Although the case was not argued in this way, it is possible to base an argument for the solicitor upon the comments made in Coburn v College, that while no action can be maintained to recover the debt for fees unless and until the bill has been rendered and the time in which a request for taxation might be made has expired, the debt itself was payable immediately.  It is only the remedy of recovery of the debt which has been barred, not the right itself.  Such a distinction was also favoured by a Full Court of this Court in Barratt v Federal Commissioner of Taxation (1992) 92 ATC 4275. There, the question was whether a medical partnership had, by the time the bills were rendered, derived as income fees for bills it had rendered to clients when legislation precluded the recovery of the fees until six months had elapsed without the exercise by the patient of rights to have the bill reviewed. In that sense, the medical fees were analogous to the legal fees in the present case. The Court held that the income was derived when the work was completed. Gummow J, in a judgment with which the other members of the Court agreed, said (at 4283):

"The distinction between the coming into existence of a debt and the operation of impediments upon the recovery of an existing debt is well established and is drawn on in many areas of the law.  A recent example is provided by the decision of the Full Court of this Court in Re Pollack; Ex parte Deputy Federal Commissioner of Taxation 91 ATC 4925 at 4930, 4933, 4936;  (1991) 103 ALR 133 at 140, 144, 147-149, where the effect of the regime established by Part 31A of the New South Wales District Court Rules was considered.

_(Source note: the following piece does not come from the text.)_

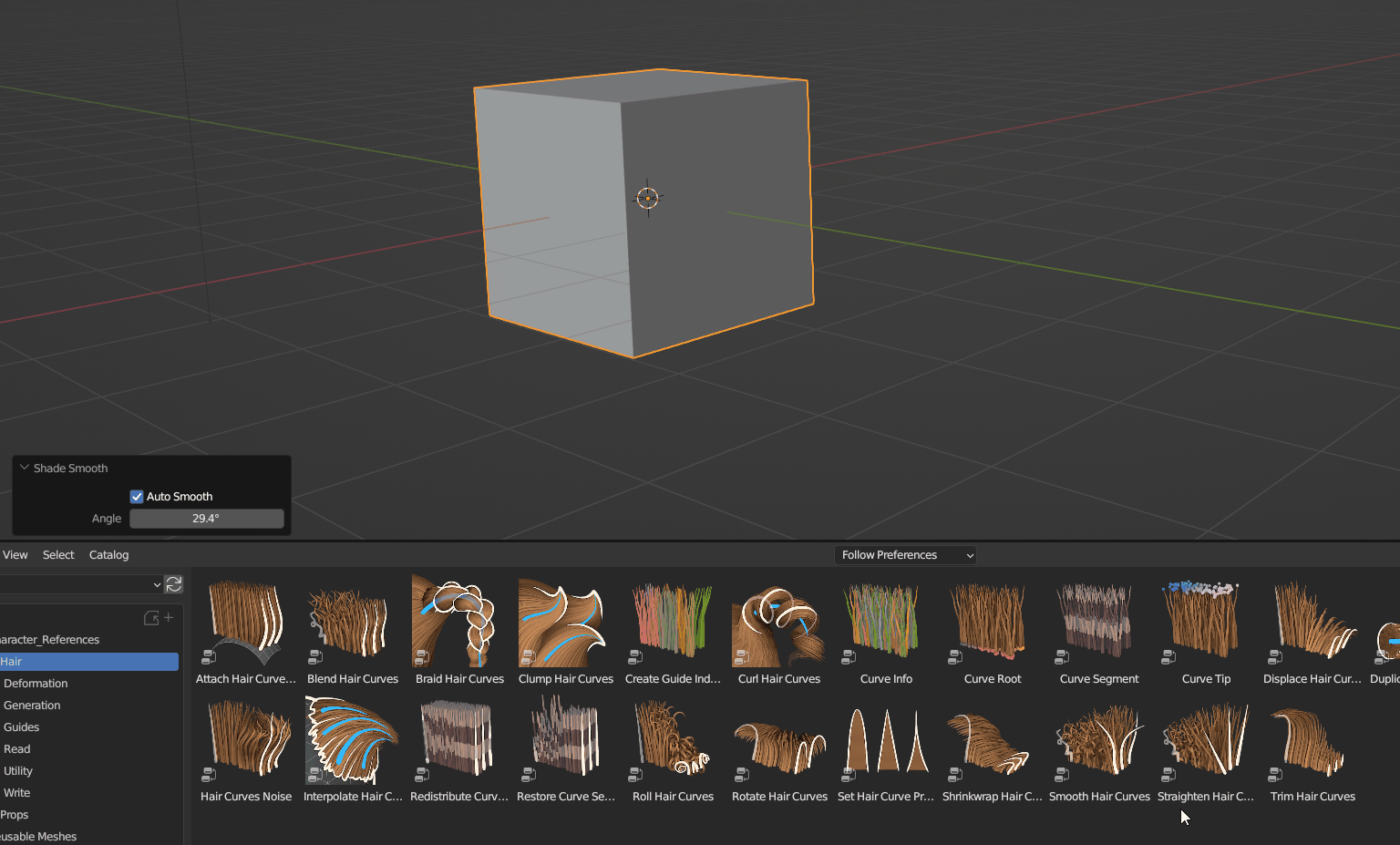Select the Braid Hair Curves asset
This screenshot has width=1400, height=845.
click(x=459, y=630)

... in Pollack, the effect of the Rules of the District Court was that although the judgment debt subsisted, payment could not be enforced.  In the same category as AGL [Federal Commissioner of Taxation v Australian Gas Light Company 83 ATC 4800; (1983) 74 FLR 13] is the decision of the Victorian Full Court in Re Australia and New Zealand Savings Bank Limited; Mellas v Evriniadis [1972] VR 690, where it was held that the provision requiring production of the passbook before money might be withdrawn from a savings account was a condition precedent to any obligation of the bank to repay moneys deposited therein.  The consequence was that there was no debt owing or accruing from the bank which might be subject to a garnishee order obtained by a creditor of the customer.

Section 41B of the Medical Practitioners Act provides that a person not registered under that statute should not be entitled to sue or otherwise recover any charge or remuneration for any medical or surgical advice, service, attendance or operation given or performed by him.  The effect of S35 is to confirm that those registered under the statute are entitled to sue to recover their charges or remuneration, being a right conferred under the general law of contract.  The limitations imposed by subsection 35(2) upon the institution of actions or suits for recovery of fees or remuneration, and the provision for review in s36, do not stipulate conditions precedent to the existence of any debt.  Rather, they are impediments to enforcement, in the same category as those considered in Re Pollack."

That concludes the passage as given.